La lettura dantesca di Cacciari entra nel vivo. “Non viene donata la libertà, ma la volontà della libertà, la possibilità di essere libero come dono. Ed esattamente così appare nella allegoria della caverna di Platone. E come si spiega quel dono a quella persona? Platone è chiaro: la nostra libertà è in potenza, in atto può essere solo a compimento di una fatica. Senza questa esperienza non c’è libertà. Viene donata la potenza della libertà, perché connessa alla nostra umanità è l’esperienza della liberazione. Come diceva Kierkegaard la libertà è la croce dei filosofi, perché nessuno riesce a spiegarsela. Chi crede lo spiegherà come Dante, come possibilità conferita da Dio. E anche chi non crede comunque la pensa come possibilità, altrimenti la nostra condizione ordinaria è quella designata da Platone, stare seduti a guardare le ombre. Perché nasciamo come semplicetti senza capire nulla. Il nesso è col linguaggio. Siamo liberi in potenza. L’analogia è con quell’altro dono supremo di Dio, il linguaggio. Ciò che ci differenzia, e Dante lo dice on radicalità. Colui che parla è solo l’uomo, e nel De vulgari eloquentia lo spiega, assumendo che egli lo fa per primo e per la prima volta: questa cosa non l’ha mai tentata nessuno, dice Dante e io sono il primo ad affrontare la questione del linguaggio in questo modo”.
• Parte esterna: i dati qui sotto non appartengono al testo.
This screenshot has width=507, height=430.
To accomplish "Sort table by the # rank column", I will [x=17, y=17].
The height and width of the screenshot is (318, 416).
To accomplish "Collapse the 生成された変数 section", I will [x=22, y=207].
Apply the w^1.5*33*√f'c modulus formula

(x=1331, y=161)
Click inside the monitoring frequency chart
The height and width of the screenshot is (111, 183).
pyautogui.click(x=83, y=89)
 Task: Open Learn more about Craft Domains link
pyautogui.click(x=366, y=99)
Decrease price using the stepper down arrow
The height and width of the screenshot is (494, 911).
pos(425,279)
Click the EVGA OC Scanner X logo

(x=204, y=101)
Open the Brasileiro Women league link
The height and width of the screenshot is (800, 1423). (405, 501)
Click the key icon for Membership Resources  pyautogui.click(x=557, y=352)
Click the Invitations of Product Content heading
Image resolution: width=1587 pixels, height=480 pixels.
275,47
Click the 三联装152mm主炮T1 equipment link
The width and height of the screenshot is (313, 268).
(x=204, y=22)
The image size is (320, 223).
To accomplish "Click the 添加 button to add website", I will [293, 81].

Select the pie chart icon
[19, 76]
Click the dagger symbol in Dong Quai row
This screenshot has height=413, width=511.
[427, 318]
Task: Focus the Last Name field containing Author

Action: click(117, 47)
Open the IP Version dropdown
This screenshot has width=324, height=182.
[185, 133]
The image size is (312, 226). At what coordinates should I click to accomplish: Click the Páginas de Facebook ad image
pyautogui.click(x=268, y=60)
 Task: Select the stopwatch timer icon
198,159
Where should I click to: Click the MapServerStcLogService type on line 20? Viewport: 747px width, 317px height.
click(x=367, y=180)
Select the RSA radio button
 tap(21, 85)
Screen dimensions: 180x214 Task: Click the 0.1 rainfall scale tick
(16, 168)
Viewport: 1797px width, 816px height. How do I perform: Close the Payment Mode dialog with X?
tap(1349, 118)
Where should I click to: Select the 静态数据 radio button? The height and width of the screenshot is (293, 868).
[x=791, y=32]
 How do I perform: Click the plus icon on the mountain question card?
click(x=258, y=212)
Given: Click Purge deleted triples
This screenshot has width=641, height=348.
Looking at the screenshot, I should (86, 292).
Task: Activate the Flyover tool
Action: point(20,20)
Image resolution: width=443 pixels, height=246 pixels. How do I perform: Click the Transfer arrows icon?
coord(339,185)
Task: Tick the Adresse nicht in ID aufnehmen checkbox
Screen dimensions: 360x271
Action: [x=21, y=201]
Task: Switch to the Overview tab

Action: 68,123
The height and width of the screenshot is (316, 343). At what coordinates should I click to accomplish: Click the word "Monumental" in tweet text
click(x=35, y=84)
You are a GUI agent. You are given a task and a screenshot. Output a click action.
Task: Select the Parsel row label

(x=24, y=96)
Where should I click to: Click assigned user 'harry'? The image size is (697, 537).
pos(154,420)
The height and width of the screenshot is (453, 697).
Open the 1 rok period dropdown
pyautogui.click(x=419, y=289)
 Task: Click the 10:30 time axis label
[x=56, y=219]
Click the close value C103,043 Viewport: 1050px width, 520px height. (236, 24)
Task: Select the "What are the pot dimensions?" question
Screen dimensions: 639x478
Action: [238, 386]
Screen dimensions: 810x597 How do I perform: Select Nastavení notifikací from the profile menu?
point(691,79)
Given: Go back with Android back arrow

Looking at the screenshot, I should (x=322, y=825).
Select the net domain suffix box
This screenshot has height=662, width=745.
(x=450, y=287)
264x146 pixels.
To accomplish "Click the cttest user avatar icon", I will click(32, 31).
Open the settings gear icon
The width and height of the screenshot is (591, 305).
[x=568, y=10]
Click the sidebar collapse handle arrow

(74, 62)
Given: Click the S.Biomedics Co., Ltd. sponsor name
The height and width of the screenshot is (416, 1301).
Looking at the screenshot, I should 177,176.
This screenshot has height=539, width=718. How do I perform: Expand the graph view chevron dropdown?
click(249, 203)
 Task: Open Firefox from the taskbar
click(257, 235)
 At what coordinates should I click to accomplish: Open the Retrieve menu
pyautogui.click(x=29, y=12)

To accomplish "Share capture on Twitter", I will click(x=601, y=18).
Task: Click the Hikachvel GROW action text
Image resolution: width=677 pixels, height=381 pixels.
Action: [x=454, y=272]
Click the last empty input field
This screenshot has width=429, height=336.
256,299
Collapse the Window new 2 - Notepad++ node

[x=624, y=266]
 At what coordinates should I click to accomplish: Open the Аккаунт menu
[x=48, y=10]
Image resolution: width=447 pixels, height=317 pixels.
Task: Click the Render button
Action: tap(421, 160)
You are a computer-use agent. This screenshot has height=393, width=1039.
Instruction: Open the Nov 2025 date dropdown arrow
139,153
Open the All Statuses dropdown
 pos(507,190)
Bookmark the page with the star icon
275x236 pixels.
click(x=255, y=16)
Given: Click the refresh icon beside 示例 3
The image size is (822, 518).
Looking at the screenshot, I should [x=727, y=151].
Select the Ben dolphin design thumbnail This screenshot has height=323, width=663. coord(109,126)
Ed ecco la conclusione cui giunge Cacciari nel viaggio dantesco. “Solo la nostra specie è in grado di parlare, gli altri esseri viventi non possiedono il linguaggio, che è il grande dono divino concesso agli umani. Si intende per linguaggio umano la forma locutionis, ovvero, nel nostro animo è innata la possibilità del parlare, del linguaggio. Il dono divino non è quello o questo linguaggio, questo o quell’idioma, ma la capacità di parlare qualsiasi idioma. I due doni divini sono inseparabili. Il dono divino della forma locutionis e il dono divino della potenza di libertà. Quindi il linguaggio è il segno primo del nostro essere liberi, perché esso è il segno in noi del nostro non essere determinati in tutto e per tutto. Gli animali sono determinati dall’istinto. Noi comunichiamo attraverso il linguaggio la ragione di ciascuno, e dunque, per questo, ciascuno è libero. Il linguaggio è quella dimensione in cui siamo con gli altri, in comune, e nello stesso tempo siamo ognuno con la propria ragione, e quindi liberi. Ma non liberi nel senso di astratti e separati da ciò che è comune. Il linguaggio è la dimora della nostra libertà. Dio dona la possibilità dell’essere libero e contestualmente la forma locutionis con la quale possiamo parlare qualsiasi idioma la matrice ci comunichi, così come abbiamo la potenza di liberarci. In questo senso, la libertà è immanente al linguaggio. Queste sono le condizioni teoriche e filosofiche con cui affrontare il problema. È indisgiungibile il problema della libertà da quello del linguaggio. Poi però dobbiamo precedere liberandoci, e per Dante il viaggio coincide con la necessità di parlare bene, con l’eloquio come elemento essenziale della sapienza”.